Against some stiff competition, I’m thinking Humza Yousaf, Keir Starmer, both Jeremys-Hunt and Corbyn, Michael *shivers* Gove, Dawn Butler, Nicola Sturgeon, David Lammy, Rishi Sunak (obvs), and now that Mark Drakeford has gone, whoever it is who is currently responsible for ensuring Wales remains a joyless, jobless, tourist free, 20 mph wasteland, I’m pretty sure that the worst politician in Britain is Sadiq Khan.
Which is not great for me because I live in London. And Khan has just been elected for a ‘historic’ (how can it be historic? The bloody thing has only been going since 2000. I’ve got socks older than that) third term as London Mayor.
The good news is he’s unlikely to make it a fourth. Because at the rate it’s going, by 2028, London won’t need a Mayor. It will need a clean up crew.
You know. The sort of outfit that gets despatched in hazmat suits to council flats six months after old Mr Mackenzie stopped banging on the walls, and five months after the funny smells started coming from under his door. I wonder what happened to Mr Mackenzie anyway. Weird guy. Guess he moved away.
Quick trigger warning. Yes. This post is about London. I understand a lot of you simply don’t care about the capital.
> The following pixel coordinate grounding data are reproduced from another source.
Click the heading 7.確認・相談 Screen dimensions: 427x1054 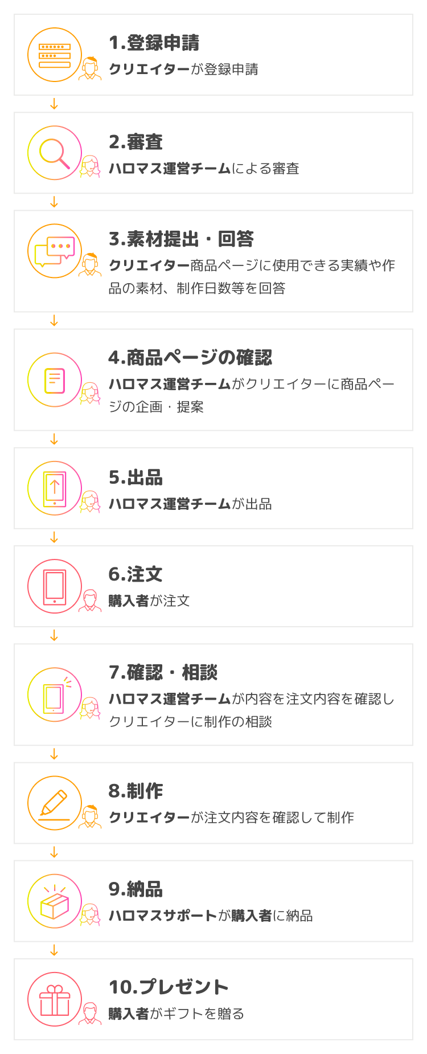coord(163,672)
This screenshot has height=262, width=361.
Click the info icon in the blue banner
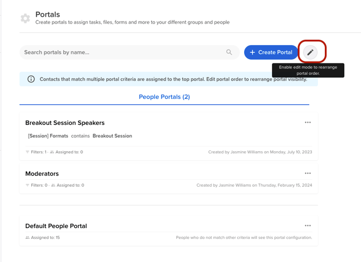31,79
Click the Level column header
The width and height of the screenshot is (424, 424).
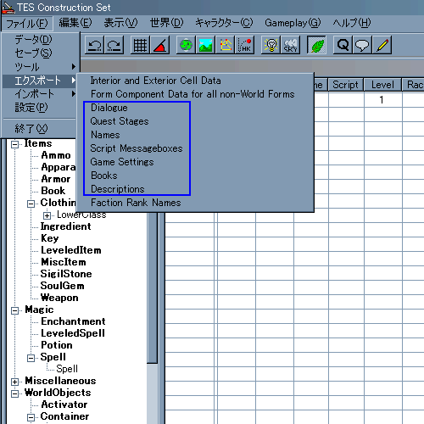pyautogui.click(x=382, y=85)
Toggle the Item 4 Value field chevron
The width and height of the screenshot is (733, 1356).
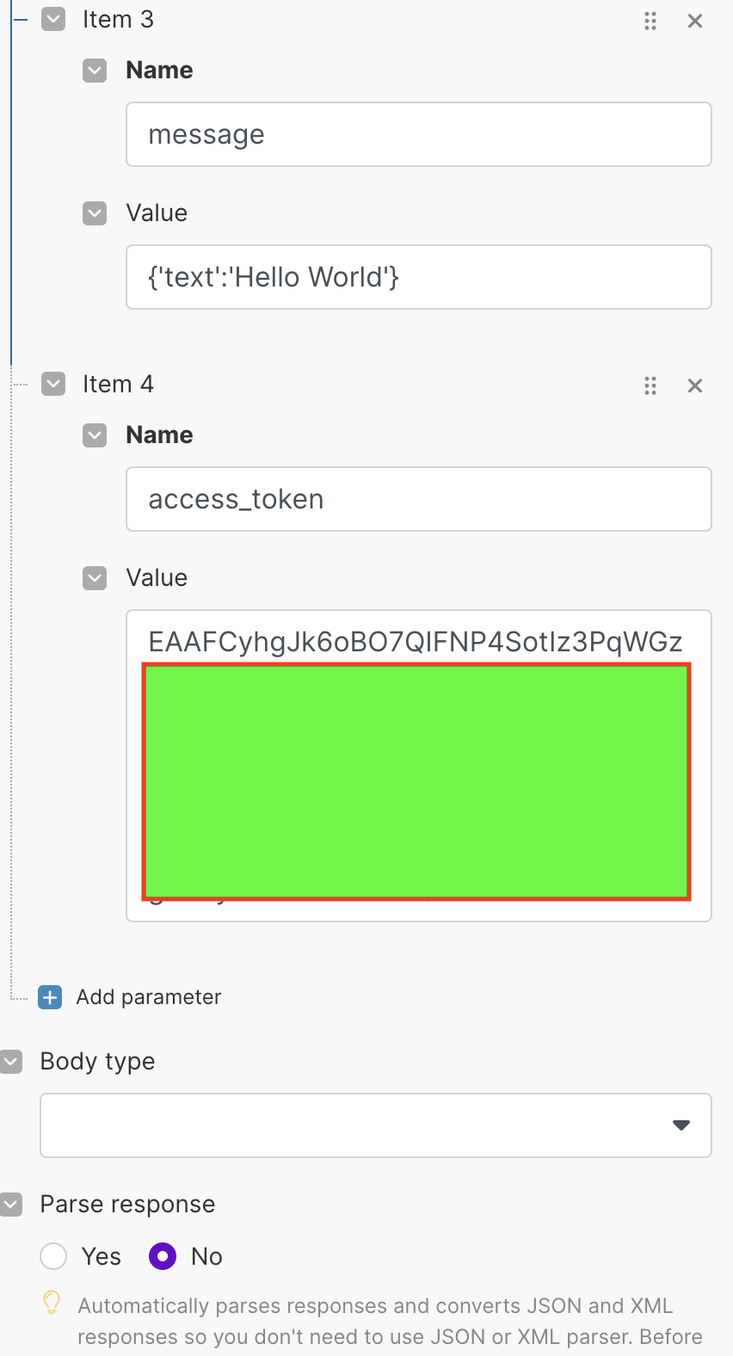click(x=95, y=578)
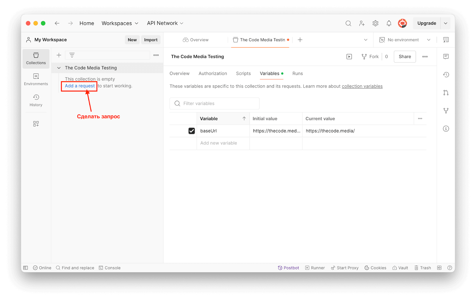Click the Filter variables search field

point(214,103)
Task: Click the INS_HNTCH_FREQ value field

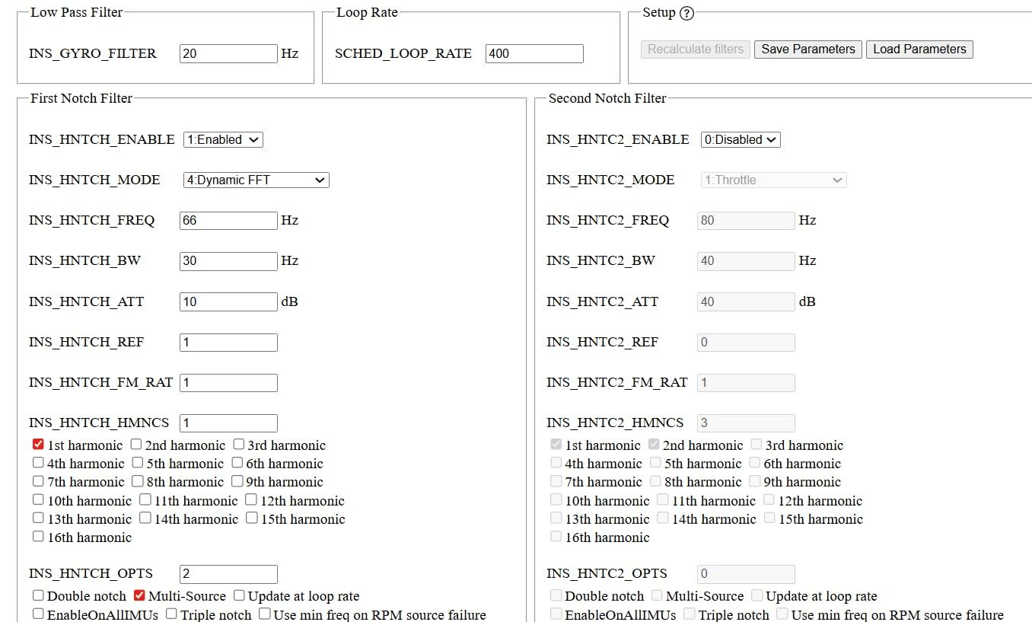Action: pyautogui.click(x=228, y=220)
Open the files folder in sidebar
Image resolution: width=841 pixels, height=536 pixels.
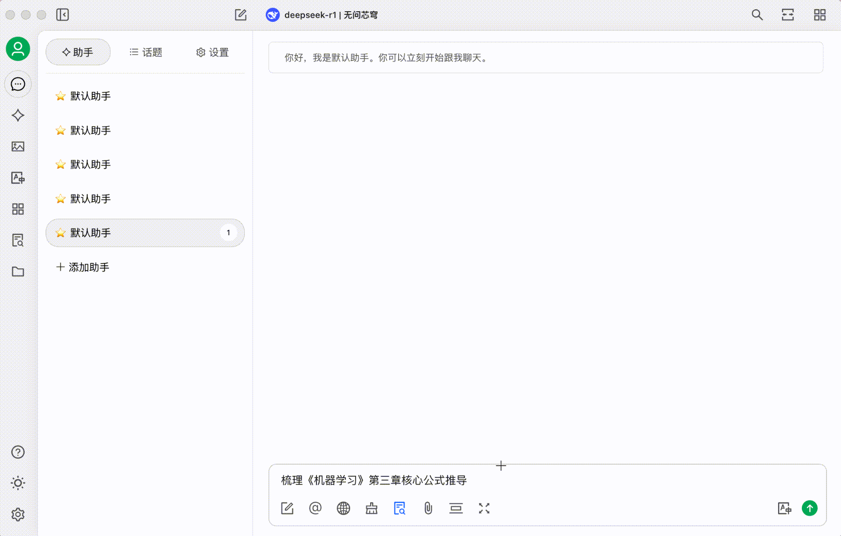[x=18, y=271]
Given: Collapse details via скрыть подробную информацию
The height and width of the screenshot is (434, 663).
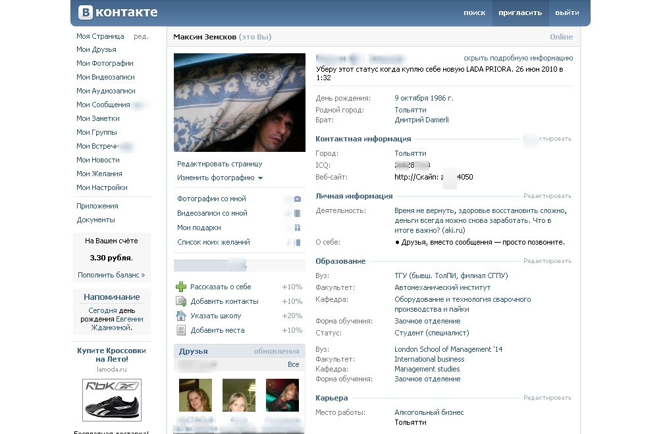Looking at the screenshot, I should click(517, 59).
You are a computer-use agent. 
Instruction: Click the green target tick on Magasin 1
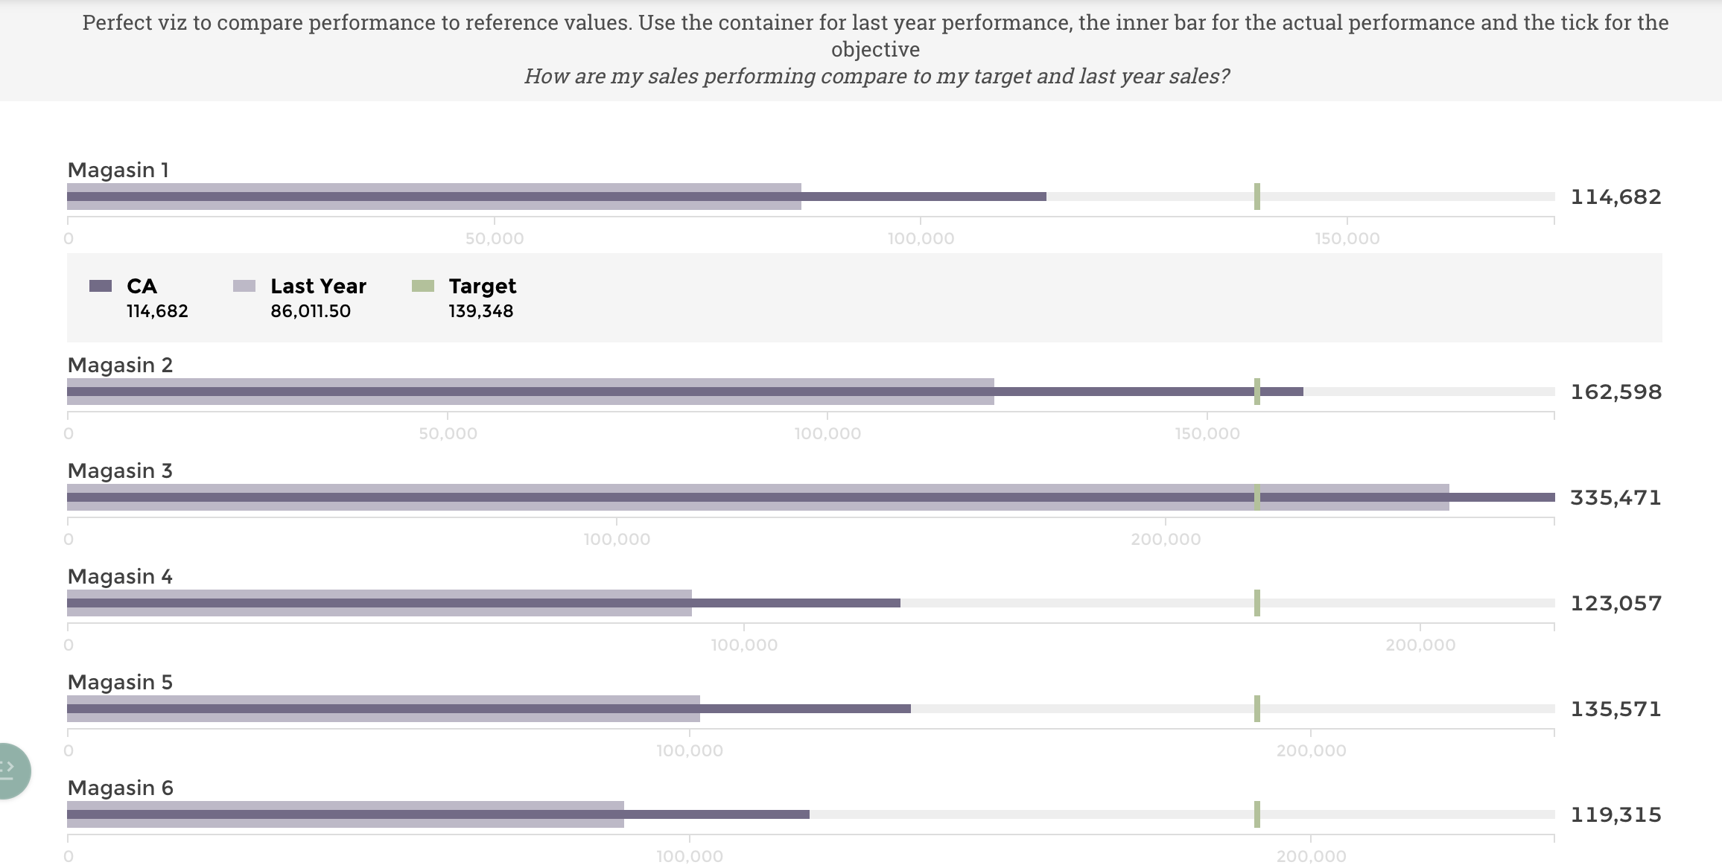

And that’s OK. I never used to care about what was happening in San Francisco or Downtown LA. Until it turned up shuffling and scabby on the streets of Camden, and screaming jolly genocide on the thoroughfares of Westminster. So I get it.
Look the other way if you like. Perhaps your town or city won’t suffer London’s fate in the next few years.
Good luck with that.
Khan’s victory was a foregone conclusion really. At least Tory Central Office seemed to think so. After the way they shafted Shaun Bailey last time, they clearly had trouble finding anyone credible to stand.
And so, getting desperate, someone eventually managed to persuade a dinner lady at their kid’s school to step up. And so we got Susan Hall.
That’s probably unfair. I did listen to Susan Hall speak a couple of times, and watched some of her truly awful campaign adverts on Youtube.
And to be honest I agreed with a lot of what she had to say.
In the end though, like pretty much everyone else, I couldn’t really bring myself to vote Tory. So I plumped for Amy Gallagher instead. The SDP candidate, whistleblower, and mental health nurse.
Amy has actually done something with her life. Putting her job, career, and future on the line to stand up to the sort of idiots I only moan about in an online blog. Good luck to her.
More than one person has said to me that Khan was only elected because he won London’s muslim vote. I’m not so sure, almost all the white Londoners I know voted for him.
Of course they did. Because I’m middle class. And live very near Islington.
Personally, I find attacks on Khan’s ethnicity self defeating. Because they allow progressives to immediately dismiss any legitimate criticism as simple bigotry. Or even better, ‘Islamophobia’.
So let me be clear. I don’t care that Sadiq Khan is a muslim. (Even when he does make that difficult when he seems to find an ‘equivalence’ between terrorist group Hamas and the Middle East’s only democracy.) I care that he’s rubbish. And I care that he’s ploughing my city into the dirt.
Khan thinks that wanting to drive to Ikea makes you are far right fascist, that lacking enthusiasm for women’s football is a hate crime, and that terrorism should be considered a part and parcel of life in the big city.
He seems to be trying to finish in 2024, what the Luftwaffe started in 1940.
A bit much? Sorry Maaate.
London is dying.
Even the West End is on its last legs. Once a colourful Mary Poppins mix of red phone boxes, equally red buses, monuments to Nazi defeating war heroes Nazis, busy shopping parades, and a vibrant theatre land, it has recently become a haven for industrial level shoplifting, beggars, muggers, phone thieves, pan handlers and drug addicts.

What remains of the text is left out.